> What to do
Search the listing below, and show each line that includes the word "computer".
──────────
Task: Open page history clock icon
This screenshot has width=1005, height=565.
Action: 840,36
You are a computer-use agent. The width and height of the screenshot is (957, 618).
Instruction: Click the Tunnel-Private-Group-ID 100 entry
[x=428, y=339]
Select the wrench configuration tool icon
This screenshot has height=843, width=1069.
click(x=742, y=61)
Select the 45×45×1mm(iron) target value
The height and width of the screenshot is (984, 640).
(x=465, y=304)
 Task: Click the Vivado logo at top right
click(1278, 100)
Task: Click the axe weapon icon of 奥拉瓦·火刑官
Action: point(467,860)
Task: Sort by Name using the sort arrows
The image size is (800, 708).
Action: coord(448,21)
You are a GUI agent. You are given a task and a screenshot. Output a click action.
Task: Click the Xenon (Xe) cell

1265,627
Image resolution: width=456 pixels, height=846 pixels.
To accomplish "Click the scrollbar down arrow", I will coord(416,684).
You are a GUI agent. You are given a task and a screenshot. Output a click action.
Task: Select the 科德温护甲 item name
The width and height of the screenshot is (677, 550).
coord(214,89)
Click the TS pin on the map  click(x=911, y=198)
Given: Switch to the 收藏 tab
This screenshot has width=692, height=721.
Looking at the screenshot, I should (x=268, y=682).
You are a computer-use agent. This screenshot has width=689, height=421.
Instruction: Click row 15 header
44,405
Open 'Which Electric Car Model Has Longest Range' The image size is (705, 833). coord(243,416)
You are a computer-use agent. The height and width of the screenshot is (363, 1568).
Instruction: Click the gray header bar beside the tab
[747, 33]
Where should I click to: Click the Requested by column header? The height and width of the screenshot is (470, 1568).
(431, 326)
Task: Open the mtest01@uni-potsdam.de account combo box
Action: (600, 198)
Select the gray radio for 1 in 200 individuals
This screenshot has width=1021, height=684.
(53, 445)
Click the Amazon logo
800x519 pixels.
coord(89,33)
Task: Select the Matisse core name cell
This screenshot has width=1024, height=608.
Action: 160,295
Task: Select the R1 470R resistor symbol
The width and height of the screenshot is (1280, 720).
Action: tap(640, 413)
──────────
> Response box
You are a computer-use agent. The width and height of the screenshot is (957, 618).
You are a computer-use agent. This screenshot has width=689, height=421.
You are a computer-use agent. The height and width of the screenshot is (363, 1568).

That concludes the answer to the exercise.